Retirement Duration Calculator
Estimate how many years your nest egg may last based on your spending, expected investment return, inflation, and outside retirement income.
Assumption: withdrawals begin now and increase monthly with inflation.
What this calculator helps you answer
The biggest retirement question is simple: Will my money last? This calculator estimates how long your retirement savings can support your lifestyle after accounting for:
- Your starting investment balance
- Your desired annual spending
- Guaranteed income such as Social Security or pension
- Expected portfolio return
- Inflation over time
It gives you a practical estimate of your retirement runway, plus a year-by-year snapshot so you can see how balances and withdrawals evolve.
How the retirement savings calculation works
1) Net withdrawal need
First, the tool calculates how much you need from your portfolio each year:
Net annual withdrawal = Annual spending − Other annual income
If your outside income covers all spending, your investments may continue growing (depending on return assumptions).
2) Monthly simulation
Instead of using one large yearly step, the calculator uses monthly compounding for better realism:
- Portfolio balance grows by your expected monthly return
- A monthly withdrawal is deducted
- The withdrawal amount increases each month with inflation
This process repeats until the balance is depleted, or until a long horizon is reached.
3) Final estimate
The output includes:
- Estimated years and months your savings may last
- Approximate age when depletion could happen
- Total amount withdrawn over the simulation
- A projection table for quick planning review
How to use this tool effectively
Use realistic assumptions. It is tempting to overestimate returns and underestimate inflation, but conservative inputs usually lead to better planning decisions.
- Try multiple return scenarios (optimistic, baseline, conservative)
- Test spending reductions of 5% to 15%
- Increase outside income assumptions if you plan delayed Social Security
- Revisit your estimate yearly as markets and life plans change
Example scenario
Suppose you have $850,000 saved, spend $60,000 per year, receive $24,000 from Social Security, expect 5.5% returns, and plan for 2.5% inflation. Your net draw from investments is $36,000 in year one, and that amount increases over time due to inflation.

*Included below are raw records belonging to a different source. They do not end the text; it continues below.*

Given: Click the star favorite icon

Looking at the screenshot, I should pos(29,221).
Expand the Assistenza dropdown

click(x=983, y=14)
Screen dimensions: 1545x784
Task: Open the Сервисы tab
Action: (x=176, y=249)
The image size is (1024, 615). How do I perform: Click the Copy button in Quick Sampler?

Depending on returns and inflation outcomes, the plan might last decades or run short earlier than expected. The point of this calculator is to help you spot risk now, when you can still adjust your plan.
Ways to make your money last longer
Reduce withdrawals slightly
Even small spending cuts can add years to portfolio longevity. A few hundred dollars less per month can materially improve outcomes.
Delay benefits if possible
For some retirees, delaying Social Security increases guaranteed lifetime income, reducing pressure on investments later.
Stay flexible in down markets
Large withdrawals during bear markets can damage long-term sustainability. Having a flexible spending rule can help reduce sequence-of-returns risk.
Keep an emergency cash buffer
A reserve of cash or short-term bonds can reduce the need to sell equities at bad times.
Important limitations
This is an educational estimator, not a guarantee. Real life includes taxes, changing spending needs, healthcare costs, long-term care events, and unpredictable market sequences.
Use this as a planning starting point, then validate your strategy with a fiduciary financial planner if you need personalized guidance.